Hace ya mucho que Maquiavelo nos informó de que "gobernar es hacer creer", de modo que a nuestros gobernantes y sus diptongos se les va un poco la mano en el maquiavelismo de vía estrecha. Y que no nos vengan a contar que el resultado electoral demuestra el aprecio de los vascos por ese tipo de enjuague transaccional frustrado: para que ello fuese cierto, tendrían que haber votado también en Euskadi las decenas de miles que han tenido que irse de allí para no soportar apaños semejantes.

Lo opuesto a ser diptongo no es un enfrentamiento irreconciliable y virulento contra los nacionalistas (ni mucho menos pasarse la vida deplorando como plañideras que los nacionalistas sigan siéndolo, en lugar de convertirse a nuestra conveniencia en diptongos también). Basta sólo -pero nada menos- con tener un discurso político claro, explícita e inequívocamente argumentado a favor de la unidad ciudadana del Estado de derecho, de sus instituciones, de su lengua común y de sus lenguas cooficiales, de que son los ciudadanos quienes tributan al Estado y no las comunidades territoriales, del contenido de progreso que supone esta unidad, de la ventaja política que representa frente a la disgregación etnicista del separatismo.

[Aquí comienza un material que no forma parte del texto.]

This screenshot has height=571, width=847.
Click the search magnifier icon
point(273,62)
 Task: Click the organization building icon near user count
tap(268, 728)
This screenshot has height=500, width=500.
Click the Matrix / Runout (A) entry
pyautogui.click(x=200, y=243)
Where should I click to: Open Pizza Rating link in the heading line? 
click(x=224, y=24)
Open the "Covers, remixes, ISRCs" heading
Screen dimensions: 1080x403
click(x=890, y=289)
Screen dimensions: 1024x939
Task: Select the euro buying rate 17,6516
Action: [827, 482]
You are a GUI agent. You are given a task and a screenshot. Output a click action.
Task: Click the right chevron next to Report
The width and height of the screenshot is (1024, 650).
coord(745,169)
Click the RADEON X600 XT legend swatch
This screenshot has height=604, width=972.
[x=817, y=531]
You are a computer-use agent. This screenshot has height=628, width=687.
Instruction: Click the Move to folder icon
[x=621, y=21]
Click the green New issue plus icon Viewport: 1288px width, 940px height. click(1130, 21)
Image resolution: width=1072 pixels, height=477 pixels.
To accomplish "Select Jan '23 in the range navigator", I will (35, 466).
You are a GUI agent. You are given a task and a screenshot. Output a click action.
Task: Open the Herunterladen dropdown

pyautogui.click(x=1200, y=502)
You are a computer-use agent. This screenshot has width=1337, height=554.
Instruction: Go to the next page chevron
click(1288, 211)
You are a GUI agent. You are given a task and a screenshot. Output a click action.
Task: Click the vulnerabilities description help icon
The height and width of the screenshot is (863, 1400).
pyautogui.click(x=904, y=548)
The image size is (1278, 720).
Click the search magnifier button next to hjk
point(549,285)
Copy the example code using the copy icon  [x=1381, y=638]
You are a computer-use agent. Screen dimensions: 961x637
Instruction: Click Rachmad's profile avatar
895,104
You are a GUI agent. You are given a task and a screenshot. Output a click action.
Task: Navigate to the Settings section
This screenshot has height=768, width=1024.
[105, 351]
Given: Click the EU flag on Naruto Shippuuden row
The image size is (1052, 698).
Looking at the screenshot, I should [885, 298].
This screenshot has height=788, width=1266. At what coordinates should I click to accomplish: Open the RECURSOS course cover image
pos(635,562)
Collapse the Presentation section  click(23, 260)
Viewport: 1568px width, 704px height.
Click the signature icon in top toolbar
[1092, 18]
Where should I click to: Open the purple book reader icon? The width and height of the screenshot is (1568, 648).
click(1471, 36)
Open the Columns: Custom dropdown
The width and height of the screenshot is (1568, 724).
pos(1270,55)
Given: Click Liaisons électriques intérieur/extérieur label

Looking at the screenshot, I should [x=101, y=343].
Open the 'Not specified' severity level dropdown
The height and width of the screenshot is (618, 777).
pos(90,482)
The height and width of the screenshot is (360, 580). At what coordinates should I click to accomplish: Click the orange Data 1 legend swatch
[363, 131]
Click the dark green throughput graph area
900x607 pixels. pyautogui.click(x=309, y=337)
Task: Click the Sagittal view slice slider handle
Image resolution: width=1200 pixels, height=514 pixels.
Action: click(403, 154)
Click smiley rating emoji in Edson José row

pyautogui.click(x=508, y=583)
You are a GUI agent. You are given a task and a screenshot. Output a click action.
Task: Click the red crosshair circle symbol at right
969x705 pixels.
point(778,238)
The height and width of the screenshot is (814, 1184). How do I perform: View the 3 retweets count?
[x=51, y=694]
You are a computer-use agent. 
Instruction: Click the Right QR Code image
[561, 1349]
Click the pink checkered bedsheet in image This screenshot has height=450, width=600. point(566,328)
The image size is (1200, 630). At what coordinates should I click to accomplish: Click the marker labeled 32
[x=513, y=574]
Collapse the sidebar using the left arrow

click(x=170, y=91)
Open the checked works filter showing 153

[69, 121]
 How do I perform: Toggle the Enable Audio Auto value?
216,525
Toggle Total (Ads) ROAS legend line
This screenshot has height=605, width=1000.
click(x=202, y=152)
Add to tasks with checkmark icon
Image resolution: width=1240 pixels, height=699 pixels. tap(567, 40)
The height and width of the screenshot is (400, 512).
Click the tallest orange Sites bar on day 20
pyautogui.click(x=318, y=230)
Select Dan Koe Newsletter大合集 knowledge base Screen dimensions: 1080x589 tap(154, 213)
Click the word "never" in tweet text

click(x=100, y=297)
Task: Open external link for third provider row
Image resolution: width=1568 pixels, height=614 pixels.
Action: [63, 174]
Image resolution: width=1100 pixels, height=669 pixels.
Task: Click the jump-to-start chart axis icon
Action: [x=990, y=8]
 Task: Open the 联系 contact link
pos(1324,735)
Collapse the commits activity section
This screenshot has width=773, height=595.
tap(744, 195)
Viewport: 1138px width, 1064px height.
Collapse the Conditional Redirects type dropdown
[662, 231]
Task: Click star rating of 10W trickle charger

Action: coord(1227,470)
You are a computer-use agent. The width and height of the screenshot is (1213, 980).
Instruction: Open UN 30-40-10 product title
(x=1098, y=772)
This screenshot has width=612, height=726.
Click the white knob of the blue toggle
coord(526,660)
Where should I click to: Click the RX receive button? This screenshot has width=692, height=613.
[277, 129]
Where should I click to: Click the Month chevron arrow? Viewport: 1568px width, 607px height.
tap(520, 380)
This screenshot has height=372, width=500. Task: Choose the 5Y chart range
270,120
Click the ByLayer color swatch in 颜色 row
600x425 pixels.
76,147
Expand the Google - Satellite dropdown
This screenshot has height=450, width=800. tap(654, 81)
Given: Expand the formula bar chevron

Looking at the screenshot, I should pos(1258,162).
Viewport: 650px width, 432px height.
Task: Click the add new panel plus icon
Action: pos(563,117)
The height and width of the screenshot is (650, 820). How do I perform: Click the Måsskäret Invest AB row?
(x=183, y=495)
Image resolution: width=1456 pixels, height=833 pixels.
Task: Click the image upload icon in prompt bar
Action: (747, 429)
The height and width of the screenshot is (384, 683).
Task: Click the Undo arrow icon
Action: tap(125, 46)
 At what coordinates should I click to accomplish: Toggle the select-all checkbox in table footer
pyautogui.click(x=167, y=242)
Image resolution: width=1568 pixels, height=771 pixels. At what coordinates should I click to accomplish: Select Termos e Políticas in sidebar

Y se precisa una práctica coherente -y sobre todo educativa- que reivindique y afirme estos valores en nuestra convivencia. Si luego hay que hacer algún tipo de acomodo o pacto y buscar el entendimiento dentro de lo constitucionalmente posible con quienes tienen otras ideologías, que se haga en buena hora pero sin disimular ni hacer vergonzante la forma de pensar que quienes no somos diptongos tenemos por mejor para el país. Porque las elecciones se pierden a veces y se ganan en otras ocasiones, pero hay cosas que se están perdiendo y que puede que no se recobren nunca ya. Y las monsergas sobre el "españolismo" se las podemos dejar a quienes, pobrecillos, no dan para más.

A veces, la ambigüedad de los diptongos es derrotada por la cruda realidad. No hablaré de los conflictos hidrográficos, para que se vea que a veces puedo ser piadoso. Pero mencionaré un caso curioso y emocionante. Como saben, la negativa a exhibir permanentemente la enseña nacional en los ayuntamientos ha sido uno de los rasgos distintivos de los alcaldes diptongos y ha generado cierta polémica. Pues bien, con la trágica ocasión del asesinato de Isaías Carrasco, en el balcón del Ayuntamiento de Arrasate, donde se veían tres mástiles vacíos, algunos compañeros pusieron una gran pancarta llena de fotografías del asesinado en que se leía: "Todos somos Isaías". Y yo pensé entonces que, a pesar y en contra de los vicios diptongos, habían reinventado la bandera española.

Fernando Savater es catedrático de Filosofía de la Universidad Complutense de Madrid.